## Requirements
Rewrite all of the records below as a JSON list of strings, one string per line, omitting blank lines.

====== Provided data ======

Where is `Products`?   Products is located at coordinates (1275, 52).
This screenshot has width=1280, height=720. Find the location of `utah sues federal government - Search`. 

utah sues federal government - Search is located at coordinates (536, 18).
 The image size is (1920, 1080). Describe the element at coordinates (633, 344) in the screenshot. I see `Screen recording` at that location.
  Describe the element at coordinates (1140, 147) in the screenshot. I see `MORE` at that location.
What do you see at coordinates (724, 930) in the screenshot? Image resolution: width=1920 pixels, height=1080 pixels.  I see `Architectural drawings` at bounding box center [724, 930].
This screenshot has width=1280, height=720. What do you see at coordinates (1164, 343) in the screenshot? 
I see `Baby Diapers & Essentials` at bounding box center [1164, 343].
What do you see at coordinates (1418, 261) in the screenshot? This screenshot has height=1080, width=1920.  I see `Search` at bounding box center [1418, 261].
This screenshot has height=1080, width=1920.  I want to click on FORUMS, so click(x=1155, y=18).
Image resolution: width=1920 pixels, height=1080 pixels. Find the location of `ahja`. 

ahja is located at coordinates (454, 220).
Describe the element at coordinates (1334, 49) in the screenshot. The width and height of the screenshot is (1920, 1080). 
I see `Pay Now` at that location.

======

## Solution to this task
[
  "Where is `Products`?   Products is located at coordinates (1275, 52).",
  "This screenshot has width=1280, height=720. Find the location of `utah sues federal government - Search`. ",
  "utah sues federal government - Search is located at coordinates (536, 18).",
  " The image size is (1920, 1080). Describe the element at coordinates (633, 344) in the screenshot. I see `Screen recording` at that location.",
  "  Describe the element at coordinates (1140, 147) in the screenshot. I see `MORE` at that location.",
  "What do you see at coordinates (724, 930) in the screenshot? Image resolution: width=1920 pixels, height=1080 pixels.  I see `Architectural drawings` at bounding box center [724, 930].",
  "This screenshot has width=1280, height=720. What do you see at coordinates (1164, 343) in the screenshot? ",
  "I see `Baby Diapers & Essentials` at bounding box center [1164, 343].",
  "What do you see at coordinates (1418, 261) in the screenshot? This screenshot has height=1080, width=1920.  I see `Search` at bounding box center [1418, 261].",
  "This screenshot has height=1080, width=1920.  I want to click on FORUMS, so click(x=1155, y=18).",
  "Image resolution: width=1920 pixels, height=1080 pixels. Find the location of `ahja`. ",
  "ahja is located at coordinates (454, 220).",
  "Describe the element at coordinates (1334, 49) in the screenshot. The width and height of the screenshot is (1920, 1080). ",
  "I see `Pay Now` at that location."
]